1 & 0 & 0 & -2 & | & -3 \\ 0 & 2 & 2 & 0 & | & 0 \\ 0 & 0 & 1 & 3 & | & 1 \\ -2 & 3 & 2 & 1 & | & 5 \end{pmatrix}$$ Now, we'll use row operations to reduce this matrix. Let's proceed step by step: ### Step 1: Eliminate $$x_1$$ from the fourth row We add 2 times row 1 to row 4: $$R_4 \to R_4 + 2R_1$$ This gives us: $$\begin{pmatrix} 1 & 0 & 0 & -2 & | & -3 \\ 0 & 2 & 2 & 0 & | & 0 \\ 0 & 0 & 1 & 3 & | & 1 \\ 0 & 3 & 4 & -3 & | & -1 \end{pmatrix}$$ ### Step 2: Eliminate $$x_2$$ from the fourth row Next, we subtract $$\frac{3}{2}$$ times row 2 from row 4 to eliminate the $$x_2$$-term: $$R_4 \to R_4 - \frac{3}{2} R_2$$ This gives us: $$\begin{pmatrix} 1 & 0 & 0 & -2 & | & -3 \\ 0 & 2 & 2 & 0 & | & 0 \\ 0 & 0 & 1 & 3 & | & 1 \\ 0 & 0 & 1 & -3 & | & -1 \end{pmatrix}$$ ### Step 3: Eliminate $$x_3$$ from the fourth row Now, subtract row 3 from row 4 to eliminate the $$x_3$$-term: $$R_4 \to R_4 - R_3$$ This gives us: $$\begin{pmatrix} 1 & 0 & 0 & -2 & | & -3 \\ 0 & 2 & 2 & 0 & | & 0 \\ 0 & 0 & 1 & 3 & | & 1 \\ 0 & 0 & 0 & -6 & | & -2 \end{pmatrix}$$ ### Step 4: Simplify the fourth row Divide the fourth row by $$-6$$ to simplify it: $$R_4 \to \frac{1}{-6} R_4$$ This gives: $$\begin{pmatrix} 1 & 0 & 0 & -2 & | & -3 \\ 0 & 2 & 2 & 0 & | & 0 \\ 0 & 0 & 1 & 3 & | & 1 \\ 0 & 0 & 0 & 1 & | & \frac{1}{3} \end{pmatrix}$$ ### Step 5: Check for consistency Now, we observe the system.
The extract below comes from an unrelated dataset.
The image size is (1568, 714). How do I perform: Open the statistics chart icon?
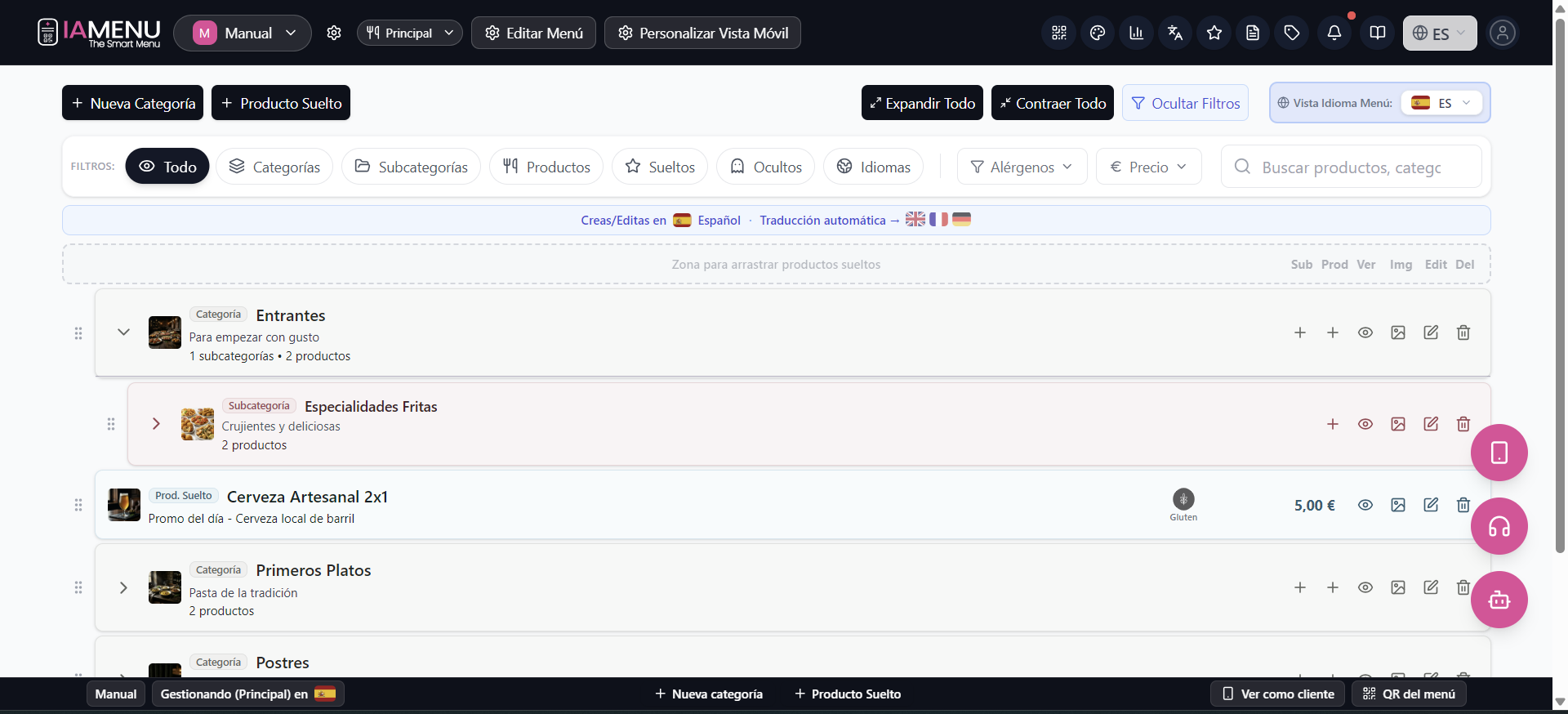1136,33
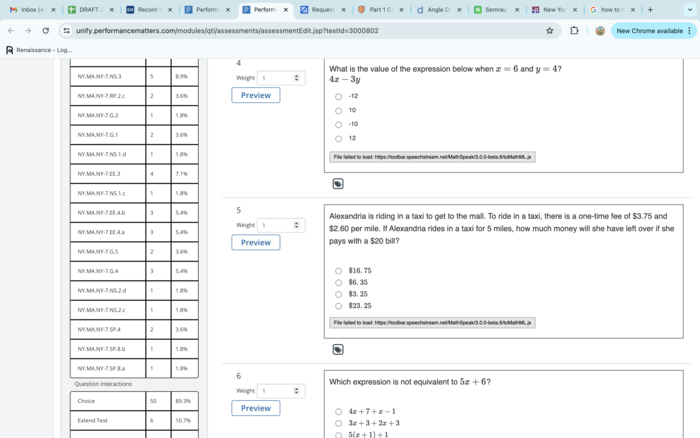Adjust the weight stepper for question 5

296,225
There is no row with all zeros except for the last column, which would indicate a contradiction. The system does not have any row like $$0 = \text{non-zero number}$$, meaning there is no inconsistency. Thus, the system **is consistent**. --- Would you like to go over the row operations in more detail or have any other questions? Here are some related questions: 1. How would you solve this system if it were a homogenous system (where the right-hand side was all zeros)? 2. What is the rank of the augmented matrix for this system? 3. How would the system change if the second equation were $$2x_2 + 2x_3 = 5$$? 4. Can you identify the free variables in the system from the reduced matrix? 5. What would happen if there were a row of the form $$0 = -5$$ in the row-reduced matrix? **Tip:** Always perform row reduction carefully, and check for contradictions at each step to determine consistency.